Sex offenders charged with rape, murder of four Orange County women

Share

Murder and rape charges were filed Monday against two registered sex offenders accused of killing four women who vanished from the streets of Orange County.

Franc Cano, 27, and Steven Dean Gordon, 45, were formally charged Monday with murder in the commission of rape and lying in wait, accusations that would make them subject to the death penalty.

Both have prior convictions, and have done time in prison for sex crimes against a child under the age of 14.

Advertisement

The two transients were arrested Friday in an industrial area of Anaheim, not far from the trash-sorting facility where the body of 21-year-old Jarrae Nykkole Estepp was found last month on a conveyor belt.

Police have not said whether they have found the bodies of the other women, awho all went missing last fall. But the mother of one of the woman said police visited her Monday, and told her that her daughter’s body had not been found.

The string of disappearances in Santa Ana began in early October soon after Kianna Jackson, 20, arrived in the city for a court hearing on four misdemeanor charges of prostitution and loitering to commit prostitution, according to court records. Jackson had grown up in a small, rural Northern California town and moved to Las Vegas after one semester of college.

Her mother, Kathy Menzies, said Jackson stopped responding to her text messages shortly after she arrived in Santa Ana.

Nearly three weeks after Jackson disappeared, Josephine Monique Vargas, who grew up in Santa Ana, left a family birthday party and said she was going to the store. She was not seen again.

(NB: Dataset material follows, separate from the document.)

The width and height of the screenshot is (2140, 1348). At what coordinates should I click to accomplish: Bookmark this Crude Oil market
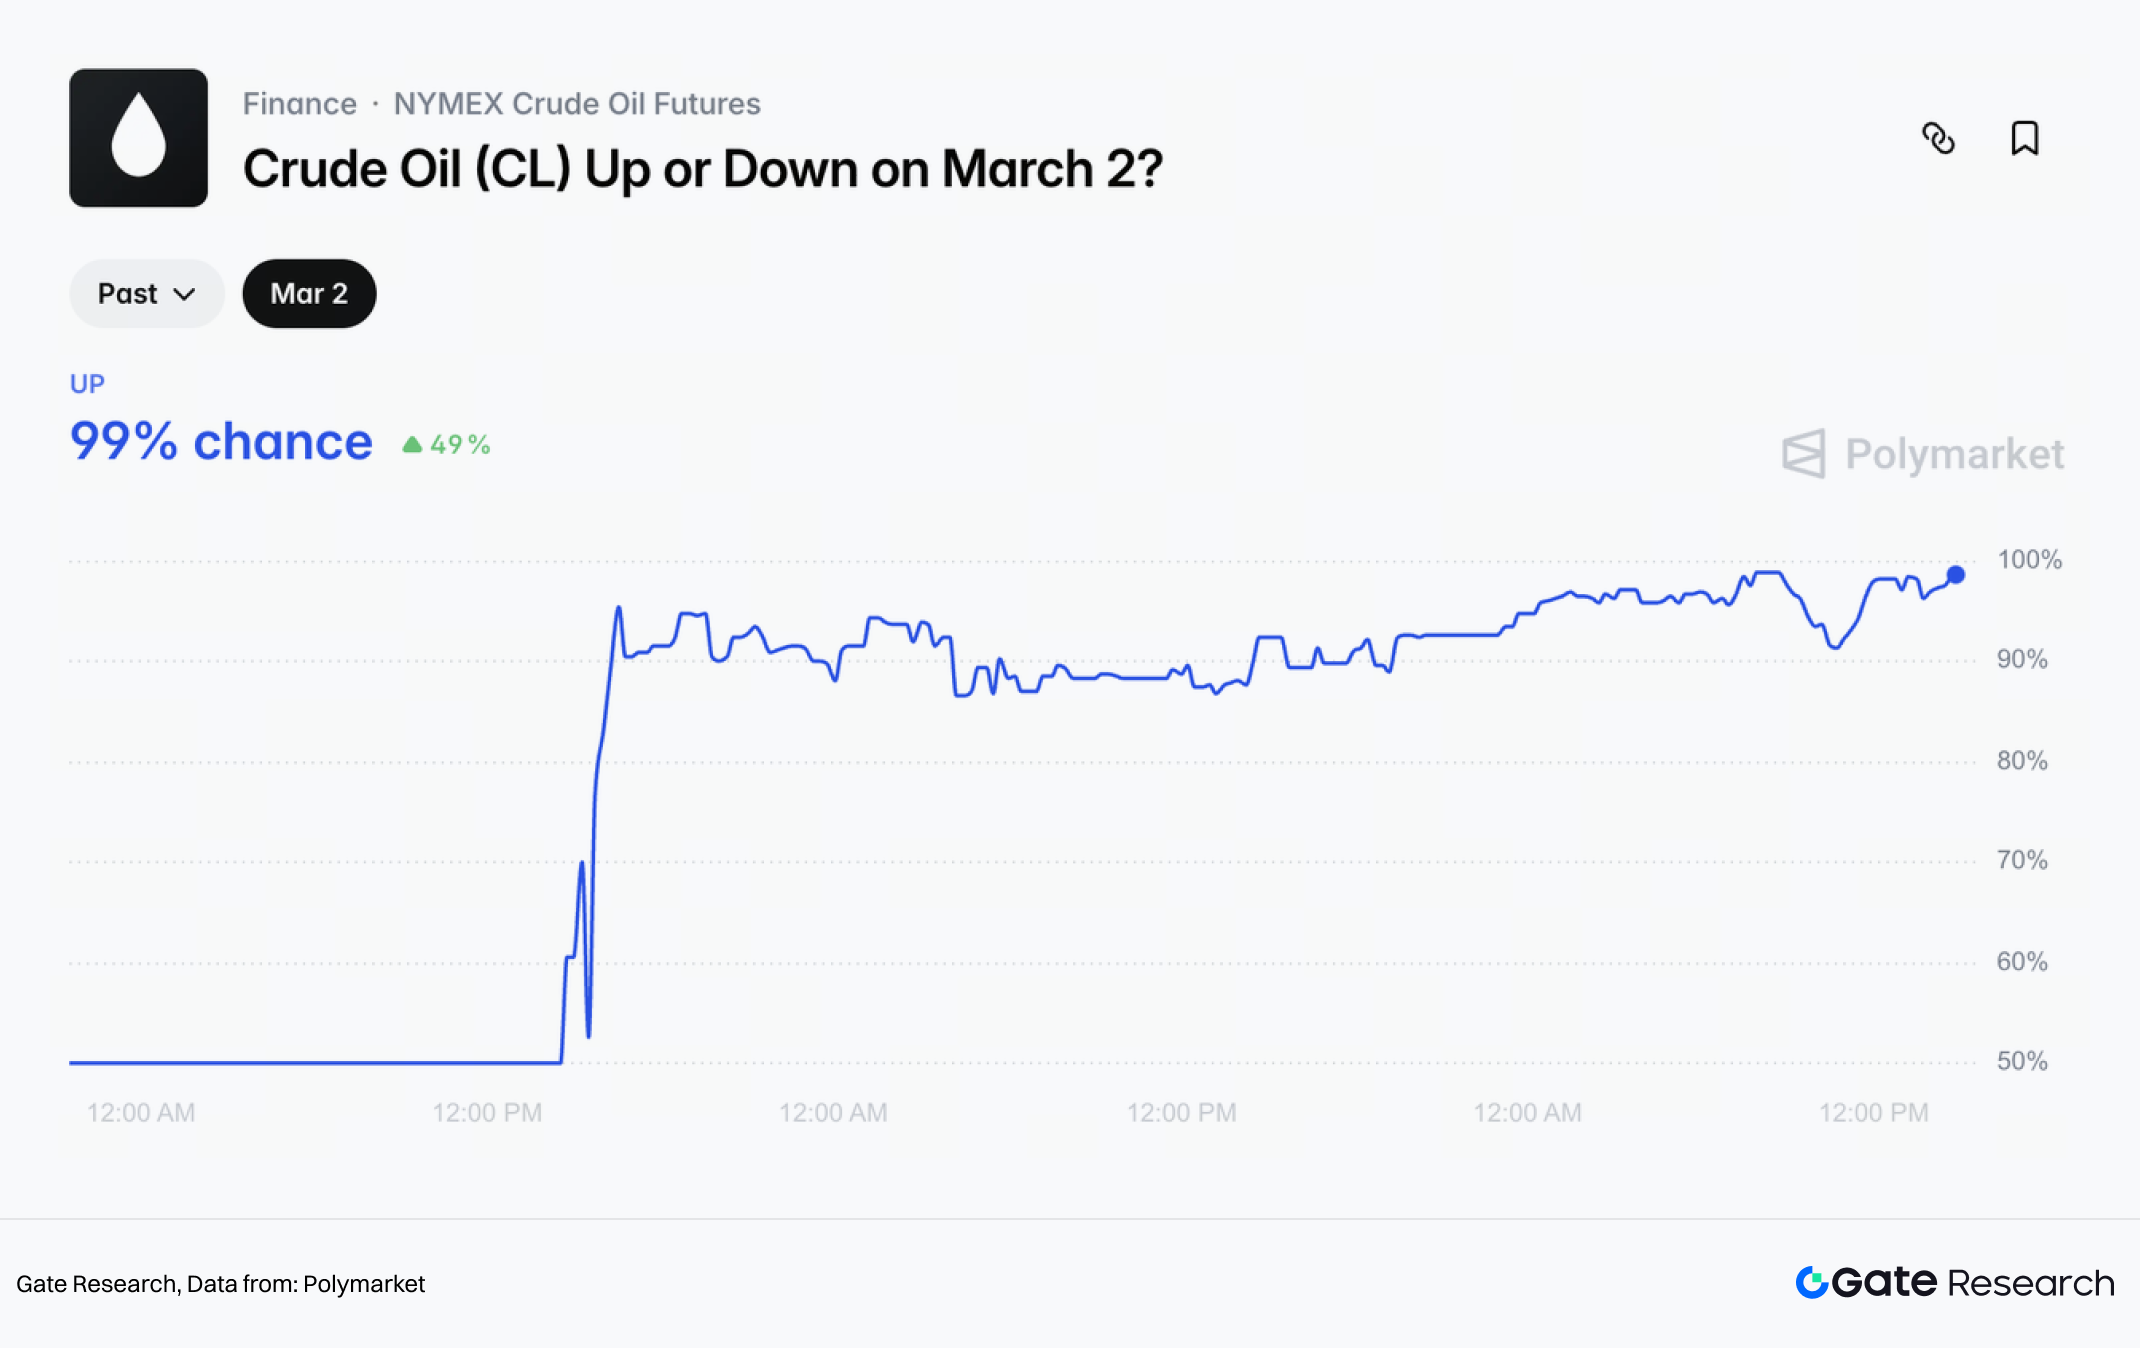point(2024,138)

Vargas, 34, had a rough past that at times involved drug use and prostitution, according to court records. But she was also very close to her family, especially her mother, and had been trying to improve her life. After she disappeared, her mother, Priscilla Vargas, would walk East 1st Street in Santa Ana, among the city’s roughest blocks, asking the drug dealers, street workers and anyone else who might be around if they knew anything about her eldest child, whom everyone called “Giggles.”

Advertisement

When Martha Anaya, 28, disappeared Nov. 12, she had been planning her daughter’s birthday party at a Chuck E. Cheese. She asked her boyfriend to pick up their daughter so she could work, but stopped responding to his messages later that night.

Like the other women, Anaya had a history of prostitution, according to court records. Her family worried that her past may have reduced the urgency of the official search after her disappearance.